Overthinking a Lab Logo
In setting up the textiles lab at Carnegie Mellon, I found myself wanting some sort of logo to represent the lab, e.g., for the organization's github icon. So I set out to design something that satisfied three properties:
- The logo should represent or reference the textile manufacturing practices we use in the lab.
- The logo should be simple and abstract.
- The logo should be re-creatable from memory in most drawing software.
Of these properties, the first probably requires no justification and the second is a stylistic choice, but the third may be somewhat less obvious. However, it is a constraint that holds of (e.g.) the tchow logo, and one that has come in very handy in the past. It means that instead of scrambling for an internet connection and attempting to download a file in a format compatible with whatever manufacturing equipment or display one is using, one can instead recreate the logo on the spot in not so much time.
The Shape
In the lab, we work with knitting, weaving, and embroidery. I settled on a shape (a wavy line) that can reflect all three of these processes:
-
The logo could be the basic shape of one course of a knit fabric, as viewed from above.
-
The logo could be the over/under motion of a weft yarn in a basic weave (as viewed from the side).
-
The logo could be a smooth sewing path in an embroidered object.
The Construction Process
In order to satisfy property (3) -- ease of construction from memory -- I needed to design a straightforward construction process.
The logo is built on two rows of tangent circles.
There are many ways to set up two rows of circles to be tangent.
Indeed, there are an infinite number of variations -- any horizontal spacing h
, vertical spacing v
, and circle diameter d < h
satisfying h*h + v*v == d*d
produce such a family of circles.
To keep the logo easy to construct by hand, I decided that the spacing and radius should be small, rational numbers (i.e. that h,v,d should be a Pythagorean triple). Conveniently, building the logo based on a 3,4,5 triple produces a good result:
(Though you should feel free to play with the above widget to try out some other shapes. I also like the look of the 1:1 logo and it's not hard to construct in a drawing program by building on a diagonal and then rotating.)

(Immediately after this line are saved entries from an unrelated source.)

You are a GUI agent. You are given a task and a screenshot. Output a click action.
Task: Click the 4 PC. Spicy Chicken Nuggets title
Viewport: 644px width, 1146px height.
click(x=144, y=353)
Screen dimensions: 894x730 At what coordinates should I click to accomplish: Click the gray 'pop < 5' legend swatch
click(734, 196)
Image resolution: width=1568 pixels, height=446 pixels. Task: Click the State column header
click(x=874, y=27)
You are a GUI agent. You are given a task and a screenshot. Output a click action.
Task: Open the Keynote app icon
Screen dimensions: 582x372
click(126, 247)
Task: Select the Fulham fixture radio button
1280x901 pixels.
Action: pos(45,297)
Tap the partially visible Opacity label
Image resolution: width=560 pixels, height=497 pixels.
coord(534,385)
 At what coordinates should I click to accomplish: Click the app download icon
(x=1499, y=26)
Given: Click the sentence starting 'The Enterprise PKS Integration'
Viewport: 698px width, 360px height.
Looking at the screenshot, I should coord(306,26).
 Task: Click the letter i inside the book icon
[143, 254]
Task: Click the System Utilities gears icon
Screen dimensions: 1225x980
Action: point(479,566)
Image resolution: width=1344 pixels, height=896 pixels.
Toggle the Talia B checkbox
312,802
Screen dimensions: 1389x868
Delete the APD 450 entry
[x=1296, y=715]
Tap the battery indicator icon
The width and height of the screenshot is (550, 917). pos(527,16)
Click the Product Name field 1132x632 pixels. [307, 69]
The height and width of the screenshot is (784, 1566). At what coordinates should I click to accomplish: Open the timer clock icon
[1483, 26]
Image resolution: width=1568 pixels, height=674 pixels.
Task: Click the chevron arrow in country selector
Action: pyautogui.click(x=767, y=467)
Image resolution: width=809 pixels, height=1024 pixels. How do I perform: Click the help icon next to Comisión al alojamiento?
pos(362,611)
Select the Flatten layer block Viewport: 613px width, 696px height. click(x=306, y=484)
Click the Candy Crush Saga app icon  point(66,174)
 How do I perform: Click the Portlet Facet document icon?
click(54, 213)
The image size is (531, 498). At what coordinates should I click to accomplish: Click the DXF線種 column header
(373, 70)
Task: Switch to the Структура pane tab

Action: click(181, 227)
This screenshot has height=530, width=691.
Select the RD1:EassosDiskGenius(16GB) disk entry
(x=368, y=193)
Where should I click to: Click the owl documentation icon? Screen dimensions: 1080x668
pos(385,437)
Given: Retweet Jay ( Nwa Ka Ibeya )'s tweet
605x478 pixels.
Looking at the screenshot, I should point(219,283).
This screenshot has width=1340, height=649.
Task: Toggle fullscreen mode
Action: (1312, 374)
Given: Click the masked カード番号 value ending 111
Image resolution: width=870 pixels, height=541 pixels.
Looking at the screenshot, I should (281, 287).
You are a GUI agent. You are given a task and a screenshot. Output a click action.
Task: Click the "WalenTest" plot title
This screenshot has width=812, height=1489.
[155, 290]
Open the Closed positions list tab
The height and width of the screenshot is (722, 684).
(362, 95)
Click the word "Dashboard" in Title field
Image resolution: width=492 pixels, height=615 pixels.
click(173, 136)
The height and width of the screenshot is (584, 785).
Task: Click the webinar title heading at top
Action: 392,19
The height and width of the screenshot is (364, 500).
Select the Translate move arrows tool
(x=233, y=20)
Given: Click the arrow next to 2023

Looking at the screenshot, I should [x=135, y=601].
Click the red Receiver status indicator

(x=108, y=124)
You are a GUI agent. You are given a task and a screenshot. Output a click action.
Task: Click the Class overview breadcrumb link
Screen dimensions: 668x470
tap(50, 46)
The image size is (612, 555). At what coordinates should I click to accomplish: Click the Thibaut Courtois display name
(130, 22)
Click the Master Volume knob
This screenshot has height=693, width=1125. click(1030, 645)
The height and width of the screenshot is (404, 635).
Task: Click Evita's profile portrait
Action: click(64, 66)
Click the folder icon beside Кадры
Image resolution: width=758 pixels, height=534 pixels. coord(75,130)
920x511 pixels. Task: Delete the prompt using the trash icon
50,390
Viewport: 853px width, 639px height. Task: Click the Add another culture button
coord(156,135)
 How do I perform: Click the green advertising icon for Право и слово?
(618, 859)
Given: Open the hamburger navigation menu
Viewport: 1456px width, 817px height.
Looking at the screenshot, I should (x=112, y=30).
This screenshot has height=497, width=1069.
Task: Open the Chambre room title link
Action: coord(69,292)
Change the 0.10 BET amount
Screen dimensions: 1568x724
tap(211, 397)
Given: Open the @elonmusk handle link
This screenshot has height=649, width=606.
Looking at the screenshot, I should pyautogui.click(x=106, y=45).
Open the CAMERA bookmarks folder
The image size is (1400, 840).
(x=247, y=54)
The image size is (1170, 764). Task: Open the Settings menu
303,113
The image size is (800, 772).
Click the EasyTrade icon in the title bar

Conveniently, the 3,4,5 triple results in a logo that is wider than it is tall, which makes bounding box selection quite easy: just center the logo, and make the box wide enough to touch the leftmost and rightmost points in the logo. For alternate versions of the logo that are taller than they are wide, bounding box selection requires some notion of how much padding should be kept between the top and bottom of the logo and the boundary, unfortunately adding another degree of freedom to the design process.
The Final Products
I've now created quite a few instances of the logo, which you will probably encounter sprinkled throughout the page. Despite all the care taken in the previous section, I haven't followed my own advice -- I've mixed 1:1 and 4:3 versions, and cropped things differently for different purposes -- but the design seems to be graphically powerful enough to remain recognizable despite these liberties.